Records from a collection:
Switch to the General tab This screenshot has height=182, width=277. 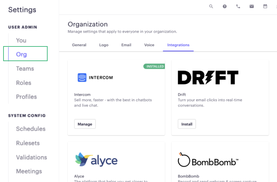click(x=79, y=45)
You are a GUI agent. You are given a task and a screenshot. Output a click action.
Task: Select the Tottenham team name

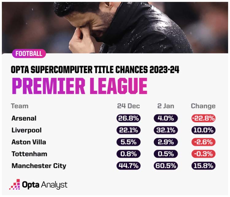click(29, 154)
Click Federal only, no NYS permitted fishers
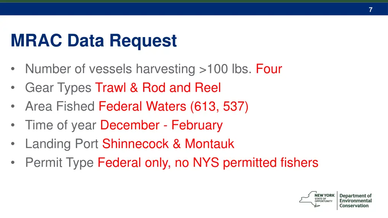This screenshot has height=218, width=388. pyautogui.click(x=208, y=163)
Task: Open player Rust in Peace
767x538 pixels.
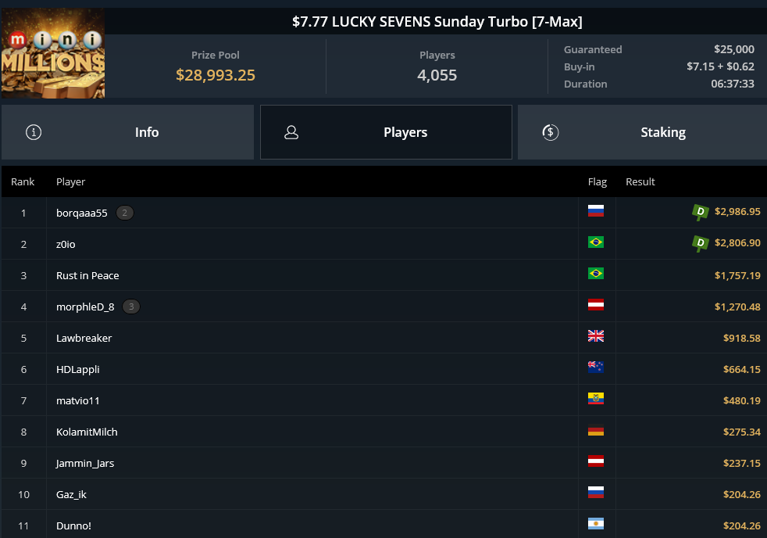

→ **Description of the task**
Begin at the line containing "You are a GUI" and stop at the last line of the data. Repeat only those lines, exactly, and leave out the pictures.

→ **Solution to this task**
You are a GUI agent. You are given a task and a screenshot. Output a click action.
Task: Select the Tottenham team name

click(29, 154)
Click Federal only, no NYS permitted fishers
This screenshot has height=218, width=388. pyautogui.click(x=208, y=163)
Task: Open player Rust in Peace
767x538 pixels.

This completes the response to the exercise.